(PROBLEM):
Rewrite everything in the listing from the line containing "This screenshot has height=720, width=1280." down to the line containing "Locate an element on the screen." as a numbered list, leaving out blank lines.

(THE DATA):

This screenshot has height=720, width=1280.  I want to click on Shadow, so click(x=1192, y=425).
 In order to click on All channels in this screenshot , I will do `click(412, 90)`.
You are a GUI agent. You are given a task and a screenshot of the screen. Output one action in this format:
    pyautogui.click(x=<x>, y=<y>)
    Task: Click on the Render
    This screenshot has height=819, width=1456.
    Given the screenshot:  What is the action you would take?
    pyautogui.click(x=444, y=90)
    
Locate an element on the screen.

--

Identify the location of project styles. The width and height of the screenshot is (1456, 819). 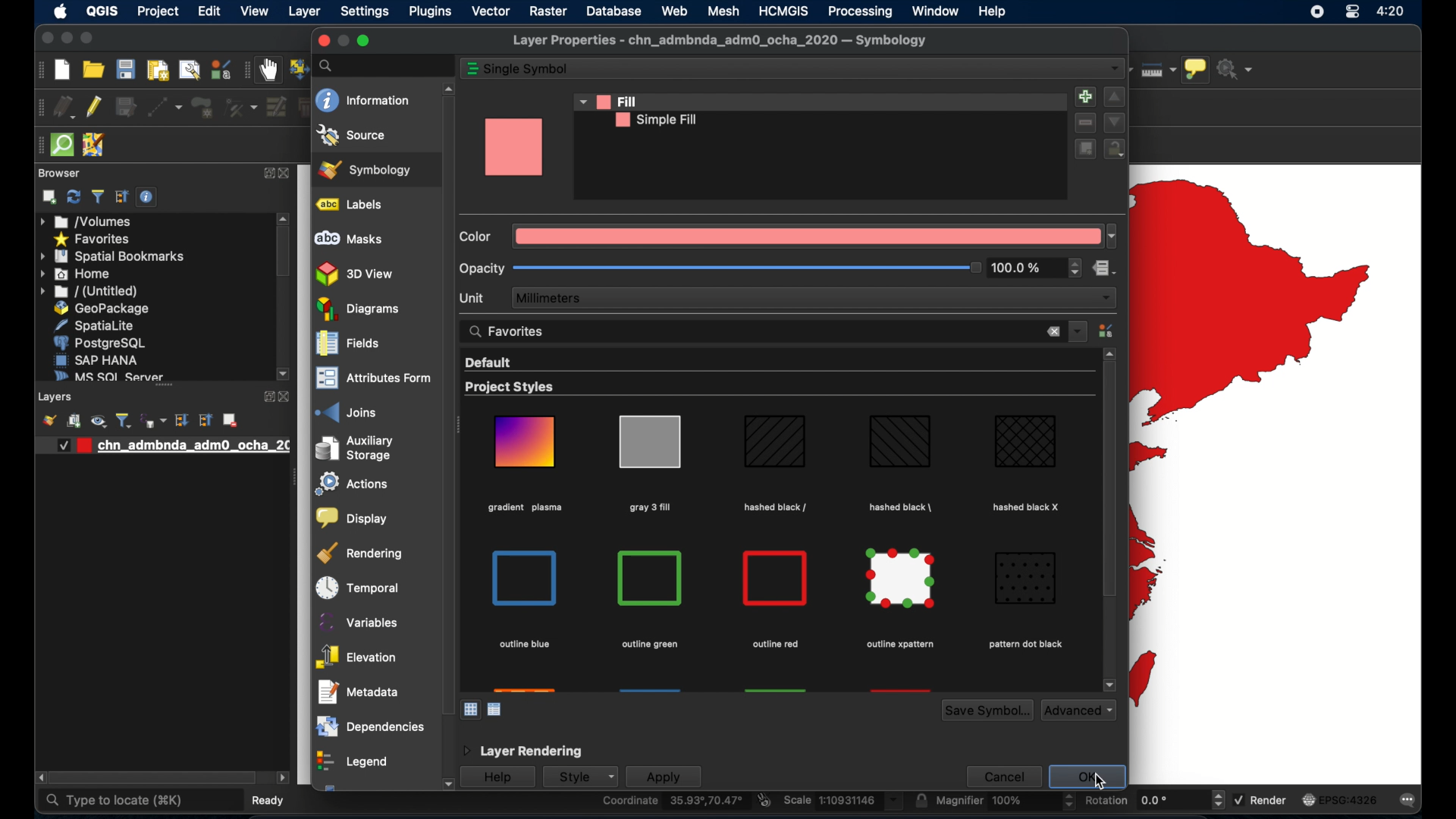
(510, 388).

(ANSWER FOR THE TASK):
1. This screenshot has height=720, width=1280.  I want to click on Shadow, so click(x=1192, y=425).
2.  In order to click on All channels in this screenshot , I will do `click(412, 90)`.
3. You are a GUI agent. You are given a task and a screenshot of the screen. Output one action in this format:
4.     pyautogui.click(x=<x>, y=<y>)
5.     Task: Click on the Render
6.     This screenshot has height=819, width=1456.
7.     Given the screenshot:  What is the action you would take?
8.     pyautogui.click(x=444, y=90)
9. Locate an element on the screen.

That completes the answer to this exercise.